Task instructions: Could you restate the whole listing word for word?

Materials provided:

┌──

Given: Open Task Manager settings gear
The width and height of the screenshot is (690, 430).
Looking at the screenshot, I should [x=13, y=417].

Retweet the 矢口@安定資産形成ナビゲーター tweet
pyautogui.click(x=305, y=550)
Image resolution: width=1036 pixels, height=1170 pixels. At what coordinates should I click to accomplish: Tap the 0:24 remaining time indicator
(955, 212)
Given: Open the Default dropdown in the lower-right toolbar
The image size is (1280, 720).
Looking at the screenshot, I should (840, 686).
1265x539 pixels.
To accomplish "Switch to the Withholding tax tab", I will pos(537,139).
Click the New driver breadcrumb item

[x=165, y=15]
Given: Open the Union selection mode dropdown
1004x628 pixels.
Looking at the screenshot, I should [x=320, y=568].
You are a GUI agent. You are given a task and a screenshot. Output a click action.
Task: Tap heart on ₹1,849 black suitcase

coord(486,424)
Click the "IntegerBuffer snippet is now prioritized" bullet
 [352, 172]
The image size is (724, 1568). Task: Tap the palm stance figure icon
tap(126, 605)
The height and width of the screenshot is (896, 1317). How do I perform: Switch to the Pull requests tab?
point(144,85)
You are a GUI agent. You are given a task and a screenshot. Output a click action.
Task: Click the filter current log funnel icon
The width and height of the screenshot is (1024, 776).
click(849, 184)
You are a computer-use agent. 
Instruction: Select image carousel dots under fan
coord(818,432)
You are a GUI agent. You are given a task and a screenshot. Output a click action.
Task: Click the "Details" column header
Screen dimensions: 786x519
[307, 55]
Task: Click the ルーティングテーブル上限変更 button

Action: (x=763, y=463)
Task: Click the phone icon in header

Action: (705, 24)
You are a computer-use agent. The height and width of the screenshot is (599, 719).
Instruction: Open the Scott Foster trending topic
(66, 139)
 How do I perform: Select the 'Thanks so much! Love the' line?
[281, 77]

└──

Answer to this task:
Given: Open Task Manager settings gear
The width and height of the screenshot is (690, 430).
Looking at the screenshot, I should [x=13, y=417].

Retweet the 矢口@安定資産形成ナビゲーター tweet
pyautogui.click(x=305, y=550)
Image resolution: width=1036 pixels, height=1170 pixels. At what coordinates should I click to accomplish: Tap the 0:24 remaining time indicator
(955, 212)
Given: Open the Default dropdown in the lower-right toolbar
The image size is (1280, 720).
Looking at the screenshot, I should (840, 686).
1265x539 pixels.
To accomplish "Switch to the Withholding tax tab", I will pos(537,139).
Click the New driver breadcrumb item

[x=165, y=15]
Given: Open the Union selection mode dropdown
1004x628 pixels.
Looking at the screenshot, I should [x=320, y=568].
You are a GUI agent. You are given a task and a screenshot. Output a click action.
Task: Tap heart on ₹1,849 black suitcase

coord(486,424)
Click the "IntegerBuffer snippet is now prioritized" bullet
 [352, 172]
The image size is (724, 1568). Task: Tap the palm stance figure icon
tap(126, 605)
The height and width of the screenshot is (896, 1317). How do I perform: Switch to the Pull requests tab?
point(144,85)
You are a GUI agent. You are given a task and a screenshot. Output a click action.
Task: Click the filter current log funnel icon
The width and height of the screenshot is (1024, 776).
click(849, 184)
You are a computer-use agent. 
Instruction: Select image carousel dots under fan
coord(818,432)
You are a GUI agent. You are given a task and a screenshot. Output a click action.
Task: Click the "Details" column header
Screen dimensions: 786x519
[307, 55]
Task: Click the ルーティングテーブル上限変更 button

Action: (x=763, y=463)
Task: Click the phone icon in header

Action: (705, 24)
You are a computer-use agent. The height and width of the screenshot is (599, 719).
Instruction: Open the Scott Foster trending topic
(66, 139)
 How do I perform: Select the 'Thanks so much! Love the' line?
[281, 77]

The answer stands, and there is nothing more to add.